* [Selected passage]:

╭──

It’s been five years since the last OpenSSH ciphers performance benchmark. There are two fundamentally new things to consider, which also gave me the incentive to redo the tests:

  • Since OpenSSH version 6.7 the default set of ciphers and MACs has been altered to remove unsafe algorithms. In particular, CBC ciphers and arcfour* are disabled by default. This has been adopted in Debian “Jessie”.
  • Modern CPUs have hardware acceleration for AES encryption.

I tested five different platforms having CPUs with and without AES hardware acceleration, different OpenSSL versions, and running on different platforms including dedicated servers, OpenVZ and AWS.

╰──

* [Dataset extract]:

╭──

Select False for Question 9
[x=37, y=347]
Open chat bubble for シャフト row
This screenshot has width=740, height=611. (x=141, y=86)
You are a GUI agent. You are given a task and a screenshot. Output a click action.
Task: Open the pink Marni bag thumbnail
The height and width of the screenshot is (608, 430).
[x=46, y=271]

╰──
╭──

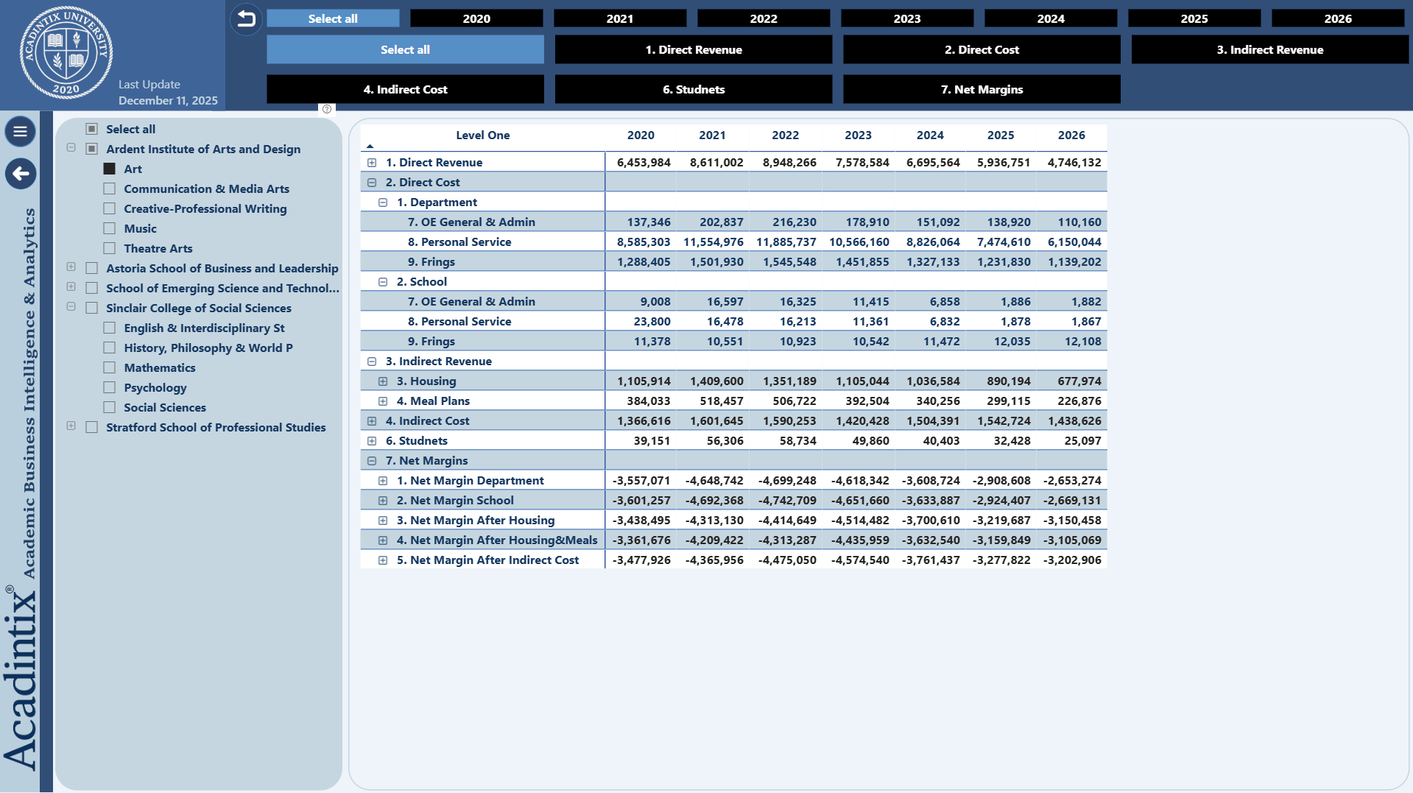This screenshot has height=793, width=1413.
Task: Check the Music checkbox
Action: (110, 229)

╰──

* [Task A]: According to the OpenSSH benchmark passage, starting with which OpenSSH version were unsafe algorithms removed from the default set of ciphers and MACs?
* [Task B]: Please reproduce the OpenSSH benchmark passage starting at "It’s been five" and ending at "for AES encryption.", renaming "hardware acceleration" to "hardware support".

* [Correct response A]: Version 6.7.

* [Correct response B]:
It’s been five years since the last OpenSSH ciphers performance benchmark. There are two fundamentally new things to consider, which also gave me the incentive to redo the tests:

  • Since OpenSSH version 6.7 the default set of ciphers and MACs has been altered to remove unsafe algorithms. In particular, CBC ciphers and arcfour* are disabled by default. This has been adopted in Debian “Jessie”.
  • Modern CPUs have hardware support for AES encryption.